*EXERCISE AIM:* Reproduce the top of the data verbatim, through and including the line that contains "Given: Click the position 70 ruler marker".

*AVAILABLE DATA:*
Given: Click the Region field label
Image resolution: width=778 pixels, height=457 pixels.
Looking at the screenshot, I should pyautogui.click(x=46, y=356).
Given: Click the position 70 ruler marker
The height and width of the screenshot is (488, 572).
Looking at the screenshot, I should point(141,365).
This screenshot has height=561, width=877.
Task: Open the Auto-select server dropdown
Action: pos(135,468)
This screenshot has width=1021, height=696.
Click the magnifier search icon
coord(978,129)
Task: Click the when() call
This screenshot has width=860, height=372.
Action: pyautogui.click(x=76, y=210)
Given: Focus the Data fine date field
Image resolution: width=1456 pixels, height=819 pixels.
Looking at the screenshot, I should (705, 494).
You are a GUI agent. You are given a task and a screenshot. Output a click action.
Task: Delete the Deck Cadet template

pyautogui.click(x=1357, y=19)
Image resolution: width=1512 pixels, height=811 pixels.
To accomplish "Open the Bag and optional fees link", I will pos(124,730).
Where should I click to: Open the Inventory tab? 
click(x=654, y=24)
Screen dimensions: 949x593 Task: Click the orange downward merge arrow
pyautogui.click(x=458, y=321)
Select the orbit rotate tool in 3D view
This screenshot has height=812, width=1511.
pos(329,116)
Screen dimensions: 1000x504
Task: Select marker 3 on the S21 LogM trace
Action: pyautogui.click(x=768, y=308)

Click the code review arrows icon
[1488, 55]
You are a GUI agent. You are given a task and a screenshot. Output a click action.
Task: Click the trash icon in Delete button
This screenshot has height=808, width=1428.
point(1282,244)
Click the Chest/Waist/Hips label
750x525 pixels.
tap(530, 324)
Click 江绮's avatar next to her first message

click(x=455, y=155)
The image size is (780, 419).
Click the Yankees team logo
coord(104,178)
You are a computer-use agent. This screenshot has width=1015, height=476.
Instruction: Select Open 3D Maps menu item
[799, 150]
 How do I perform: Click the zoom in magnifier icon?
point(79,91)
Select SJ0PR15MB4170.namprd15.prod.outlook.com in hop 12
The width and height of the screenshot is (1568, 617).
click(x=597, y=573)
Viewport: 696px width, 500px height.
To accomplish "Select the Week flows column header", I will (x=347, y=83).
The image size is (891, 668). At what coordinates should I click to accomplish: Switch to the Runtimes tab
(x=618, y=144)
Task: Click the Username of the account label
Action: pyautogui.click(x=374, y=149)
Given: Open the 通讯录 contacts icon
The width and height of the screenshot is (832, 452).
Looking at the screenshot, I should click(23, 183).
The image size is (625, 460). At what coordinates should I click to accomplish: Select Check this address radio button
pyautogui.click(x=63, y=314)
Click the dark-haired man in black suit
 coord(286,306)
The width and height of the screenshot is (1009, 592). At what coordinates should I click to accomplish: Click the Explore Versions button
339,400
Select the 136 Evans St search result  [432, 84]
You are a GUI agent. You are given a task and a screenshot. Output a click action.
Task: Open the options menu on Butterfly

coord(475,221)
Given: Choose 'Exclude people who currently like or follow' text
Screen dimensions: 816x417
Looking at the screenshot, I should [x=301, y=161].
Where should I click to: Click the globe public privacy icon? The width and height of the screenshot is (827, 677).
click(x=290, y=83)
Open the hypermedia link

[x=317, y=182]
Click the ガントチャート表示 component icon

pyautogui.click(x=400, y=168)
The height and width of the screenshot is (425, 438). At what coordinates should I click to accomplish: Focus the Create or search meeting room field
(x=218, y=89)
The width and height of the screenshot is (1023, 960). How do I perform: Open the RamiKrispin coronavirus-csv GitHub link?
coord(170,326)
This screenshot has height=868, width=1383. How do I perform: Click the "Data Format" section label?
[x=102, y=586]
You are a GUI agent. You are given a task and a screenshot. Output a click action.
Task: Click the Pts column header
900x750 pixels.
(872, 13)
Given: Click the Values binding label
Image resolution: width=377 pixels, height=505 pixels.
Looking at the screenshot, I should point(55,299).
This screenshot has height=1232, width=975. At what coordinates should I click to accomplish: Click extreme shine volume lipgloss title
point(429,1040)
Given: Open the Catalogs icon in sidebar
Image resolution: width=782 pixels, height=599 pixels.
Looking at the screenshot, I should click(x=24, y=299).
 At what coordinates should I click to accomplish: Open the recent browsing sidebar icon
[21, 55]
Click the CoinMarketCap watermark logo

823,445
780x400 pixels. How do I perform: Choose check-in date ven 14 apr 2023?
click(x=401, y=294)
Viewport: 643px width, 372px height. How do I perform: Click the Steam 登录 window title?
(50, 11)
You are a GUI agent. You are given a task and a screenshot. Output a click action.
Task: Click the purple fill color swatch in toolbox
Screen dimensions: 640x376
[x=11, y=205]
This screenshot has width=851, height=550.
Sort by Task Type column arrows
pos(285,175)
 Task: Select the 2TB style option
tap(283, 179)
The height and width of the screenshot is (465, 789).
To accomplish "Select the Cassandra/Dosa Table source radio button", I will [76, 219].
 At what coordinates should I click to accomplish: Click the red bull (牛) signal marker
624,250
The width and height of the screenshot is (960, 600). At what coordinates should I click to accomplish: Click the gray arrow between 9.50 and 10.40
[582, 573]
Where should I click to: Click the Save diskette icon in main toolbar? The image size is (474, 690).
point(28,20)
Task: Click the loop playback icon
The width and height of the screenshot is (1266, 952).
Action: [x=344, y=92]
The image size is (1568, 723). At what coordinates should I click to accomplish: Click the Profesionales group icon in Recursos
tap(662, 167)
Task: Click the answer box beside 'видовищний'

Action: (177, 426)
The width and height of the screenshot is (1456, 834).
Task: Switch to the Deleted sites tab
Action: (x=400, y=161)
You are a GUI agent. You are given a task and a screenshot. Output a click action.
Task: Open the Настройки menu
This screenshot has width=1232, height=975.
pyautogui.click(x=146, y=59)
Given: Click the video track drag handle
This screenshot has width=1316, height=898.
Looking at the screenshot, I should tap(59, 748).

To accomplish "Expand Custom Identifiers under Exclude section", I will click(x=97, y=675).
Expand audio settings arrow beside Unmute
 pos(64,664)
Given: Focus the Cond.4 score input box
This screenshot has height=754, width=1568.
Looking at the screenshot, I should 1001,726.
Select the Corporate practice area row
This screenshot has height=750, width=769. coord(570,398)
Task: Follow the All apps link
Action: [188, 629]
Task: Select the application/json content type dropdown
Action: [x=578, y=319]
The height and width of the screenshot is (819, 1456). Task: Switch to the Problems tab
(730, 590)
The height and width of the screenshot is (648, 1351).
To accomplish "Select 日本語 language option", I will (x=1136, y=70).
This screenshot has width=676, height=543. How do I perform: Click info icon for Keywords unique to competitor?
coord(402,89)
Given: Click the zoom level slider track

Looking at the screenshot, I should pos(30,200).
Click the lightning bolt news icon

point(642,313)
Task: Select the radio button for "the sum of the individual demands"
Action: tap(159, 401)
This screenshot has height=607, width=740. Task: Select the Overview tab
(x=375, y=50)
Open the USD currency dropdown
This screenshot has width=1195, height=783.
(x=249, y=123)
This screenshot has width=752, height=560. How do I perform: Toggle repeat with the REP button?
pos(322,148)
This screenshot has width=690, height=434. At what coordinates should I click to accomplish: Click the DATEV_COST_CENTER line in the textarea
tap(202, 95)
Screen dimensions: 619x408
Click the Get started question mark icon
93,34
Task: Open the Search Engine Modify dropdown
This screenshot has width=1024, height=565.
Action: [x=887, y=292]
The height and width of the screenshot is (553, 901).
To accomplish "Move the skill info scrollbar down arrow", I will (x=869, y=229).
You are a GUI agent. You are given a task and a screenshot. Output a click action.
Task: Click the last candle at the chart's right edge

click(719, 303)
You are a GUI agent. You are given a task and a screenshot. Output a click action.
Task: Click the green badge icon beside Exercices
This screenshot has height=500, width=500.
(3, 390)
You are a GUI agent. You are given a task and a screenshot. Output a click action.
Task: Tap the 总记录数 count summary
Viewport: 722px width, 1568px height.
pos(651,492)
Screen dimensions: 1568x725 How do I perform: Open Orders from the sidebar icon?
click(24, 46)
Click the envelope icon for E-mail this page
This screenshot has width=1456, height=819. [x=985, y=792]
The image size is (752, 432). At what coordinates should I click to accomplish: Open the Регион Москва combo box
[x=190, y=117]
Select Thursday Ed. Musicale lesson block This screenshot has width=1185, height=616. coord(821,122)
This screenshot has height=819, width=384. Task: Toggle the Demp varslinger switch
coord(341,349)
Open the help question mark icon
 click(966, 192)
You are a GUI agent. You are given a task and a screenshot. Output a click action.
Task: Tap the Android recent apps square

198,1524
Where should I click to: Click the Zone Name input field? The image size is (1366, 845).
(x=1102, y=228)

*EXERCISE RESPONSE:*
Given: Click the Region field label
Image resolution: width=778 pixels, height=457 pixels.
Looking at the screenshot, I should pyautogui.click(x=46, y=356).
Given: Click the position 70 ruler marker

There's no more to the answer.